All lines from the one with "Reply to the 6m hi-touch tweet" to the end of the entries below must be written out exactly. Leave out any other line.

◇ ◇ ◇ ◇ ◇

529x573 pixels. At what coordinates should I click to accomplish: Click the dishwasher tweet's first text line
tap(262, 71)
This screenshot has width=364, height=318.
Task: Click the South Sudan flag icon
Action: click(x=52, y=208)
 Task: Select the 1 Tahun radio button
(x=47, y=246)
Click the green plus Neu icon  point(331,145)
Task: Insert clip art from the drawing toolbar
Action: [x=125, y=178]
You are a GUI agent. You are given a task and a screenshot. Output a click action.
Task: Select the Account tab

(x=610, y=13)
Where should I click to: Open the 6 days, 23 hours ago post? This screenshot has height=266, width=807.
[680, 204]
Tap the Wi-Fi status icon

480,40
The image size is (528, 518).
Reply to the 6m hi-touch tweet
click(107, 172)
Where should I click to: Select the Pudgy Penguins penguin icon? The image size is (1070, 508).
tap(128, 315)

◇ ◇ ◇ ◇ ◇

▶ [Task output]:
Reply to the 6m hi-touch tweet
click(107, 172)
Where should I click to: Select the Pudgy Penguins penguin icon? The image size is (1070, 508).
tap(128, 315)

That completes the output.